Exercise aim → The expected output is an exact copy of each line from the line with "Image resolution: width=653" through the end of the data below, with no pictures in it.

"""

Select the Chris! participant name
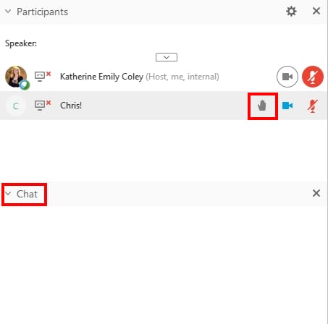Viewport: 328px width, 324px height. 71,106
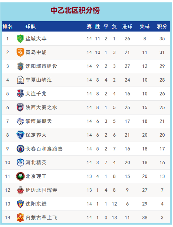
Task: Click the 北京理工 round team logo
Action: [20, 176]
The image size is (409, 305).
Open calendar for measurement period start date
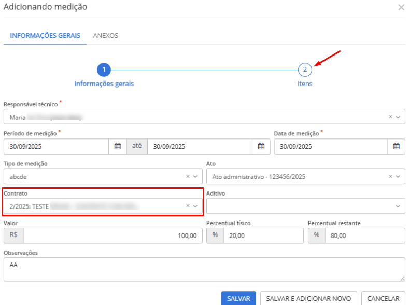(x=118, y=147)
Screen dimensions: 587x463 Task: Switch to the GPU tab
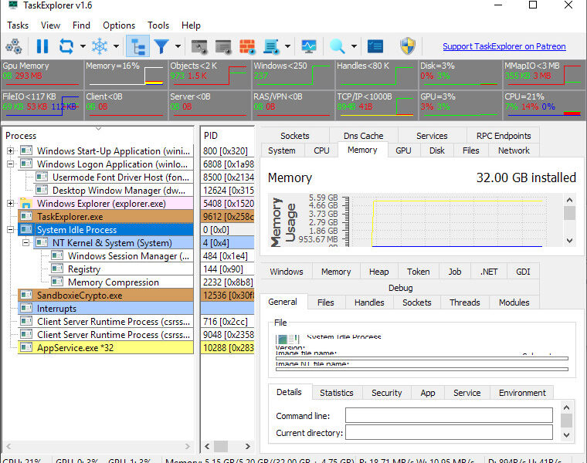pyautogui.click(x=403, y=150)
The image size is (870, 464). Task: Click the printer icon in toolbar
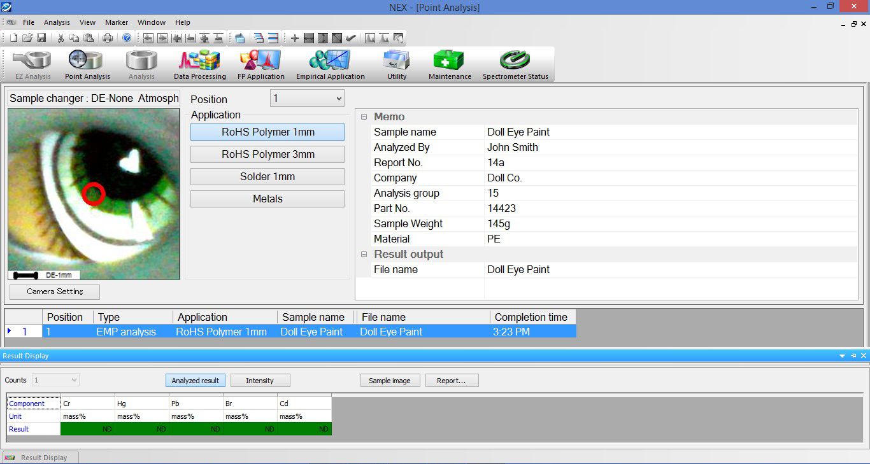(x=108, y=38)
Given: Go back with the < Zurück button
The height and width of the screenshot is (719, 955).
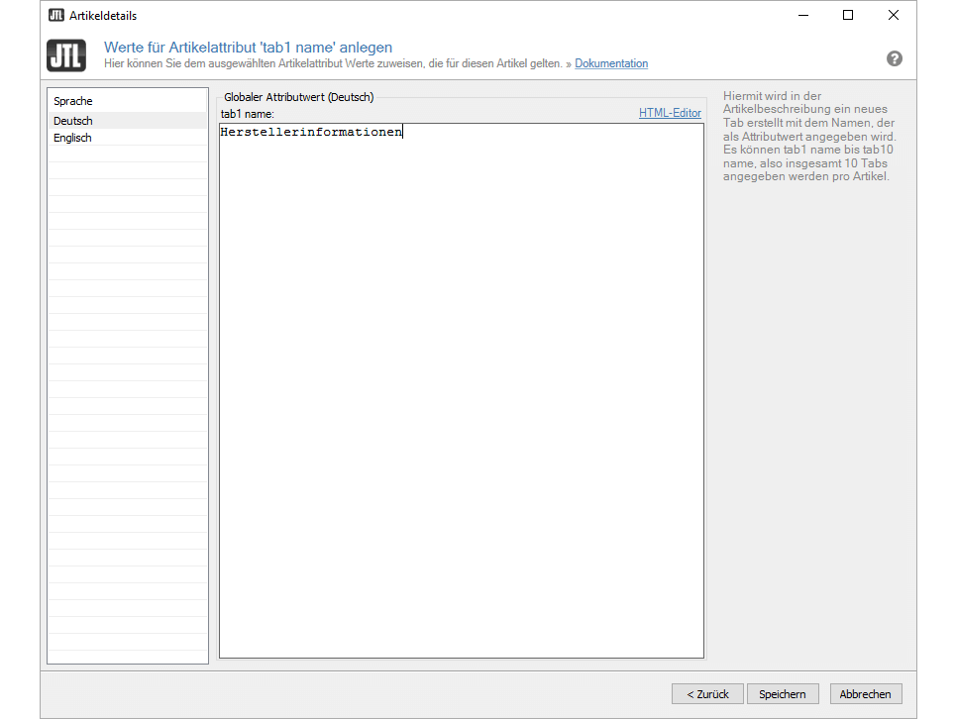Looking at the screenshot, I should (707, 694).
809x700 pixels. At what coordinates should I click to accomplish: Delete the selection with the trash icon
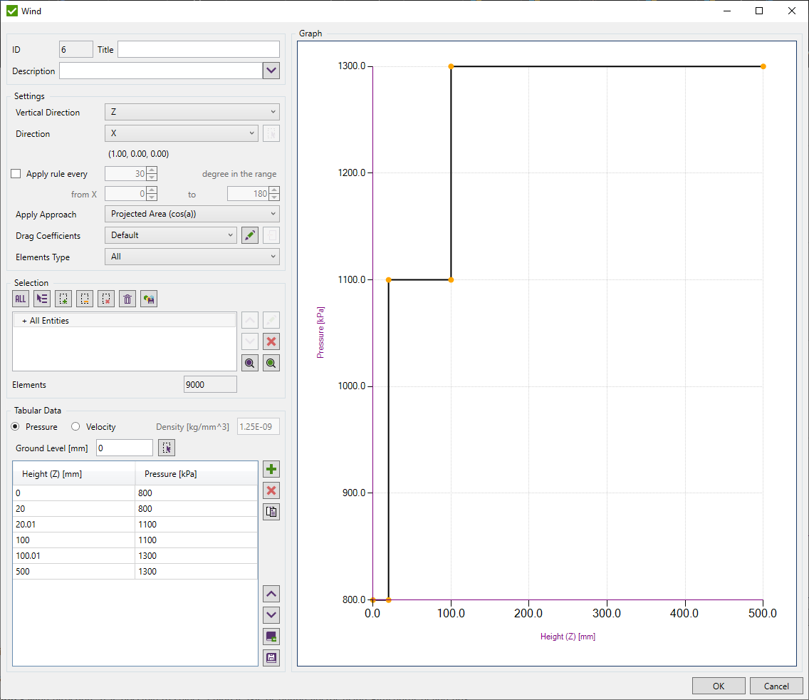127,299
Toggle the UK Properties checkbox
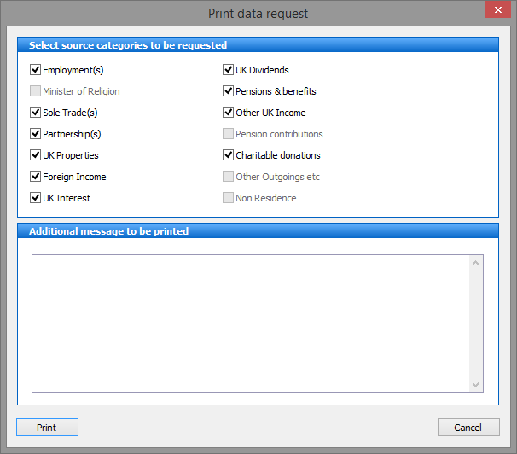Image resolution: width=517 pixels, height=454 pixels. click(x=35, y=155)
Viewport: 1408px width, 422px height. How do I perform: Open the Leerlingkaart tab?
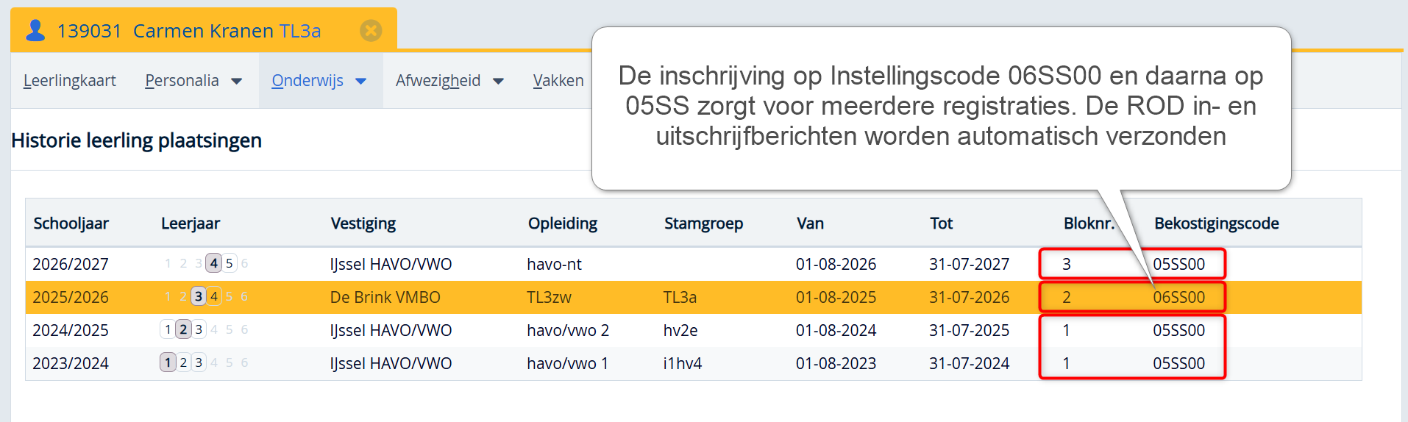[x=70, y=81]
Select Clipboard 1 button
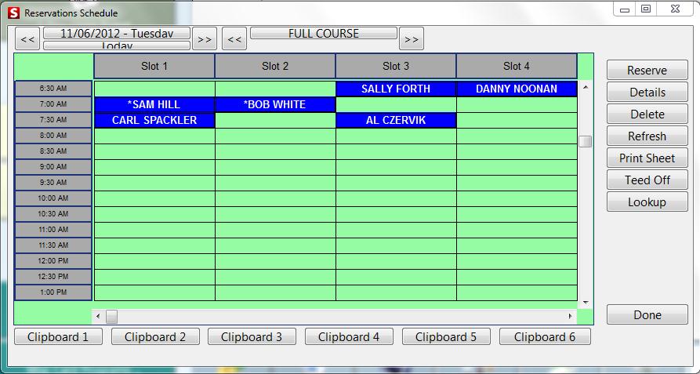Image resolution: width=700 pixels, height=374 pixels. [x=58, y=337]
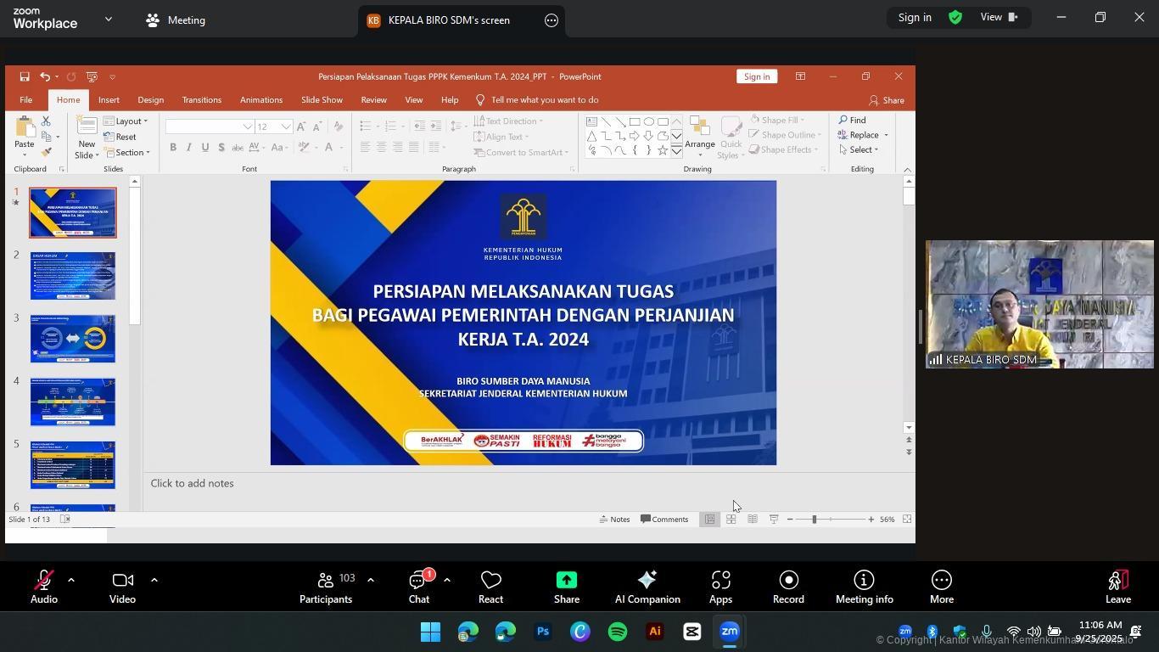Screen dimensions: 1159x652
Task: Click the shared PowerPoint zoom slider
Action: click(814, 519)
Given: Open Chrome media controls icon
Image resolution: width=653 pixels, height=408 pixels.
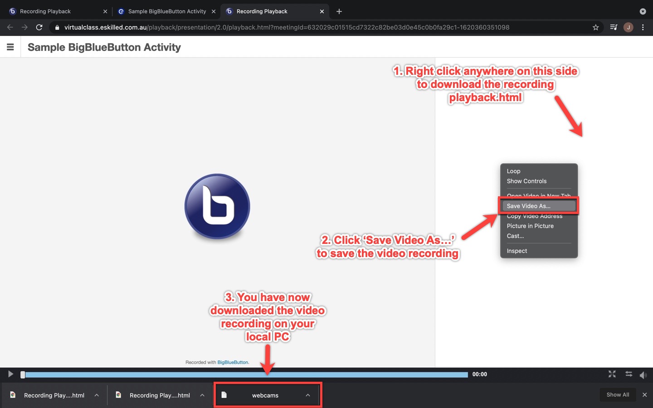Looking at the screenshot, I should click(614, 27).
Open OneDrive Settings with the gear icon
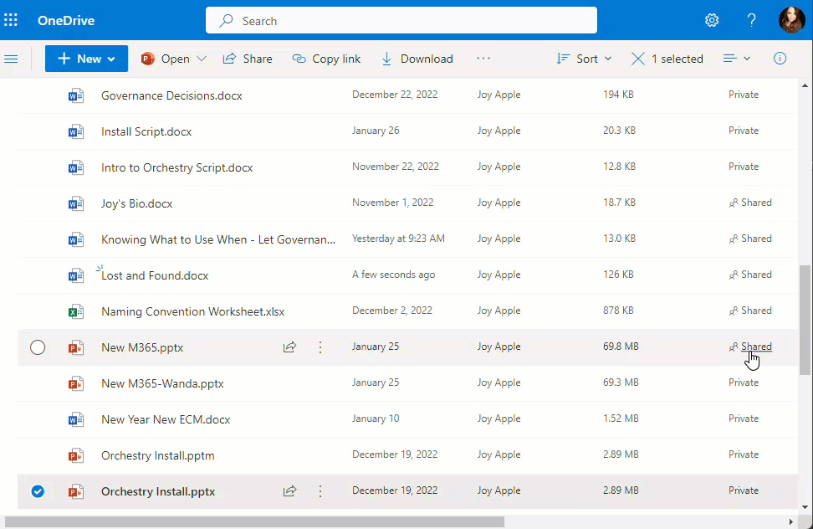Image resolution: width=813 pixels, height=529 pixels. coord(712,19)
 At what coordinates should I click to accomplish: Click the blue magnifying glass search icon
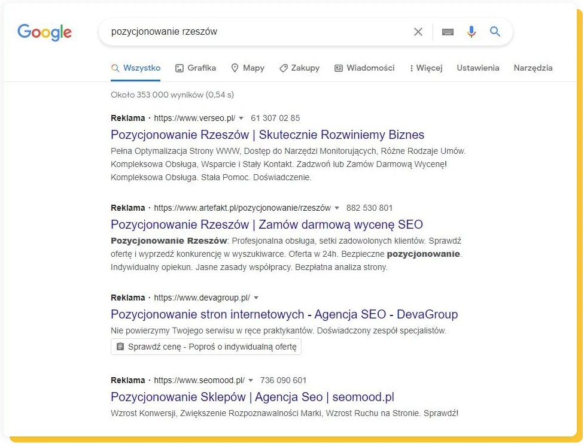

"""

Problem solution →
Image resolution: width=653 pixels, height=408 pixels.
Looking at the screenshot, I should click(614, 27).
Open OneDrive Settings with the gear icon
Image resolution: width=813 pixels, height=529 pixels. coord(712,19)
 At what coordinates should I click to accomplish: Click the blue magnifying glass search icon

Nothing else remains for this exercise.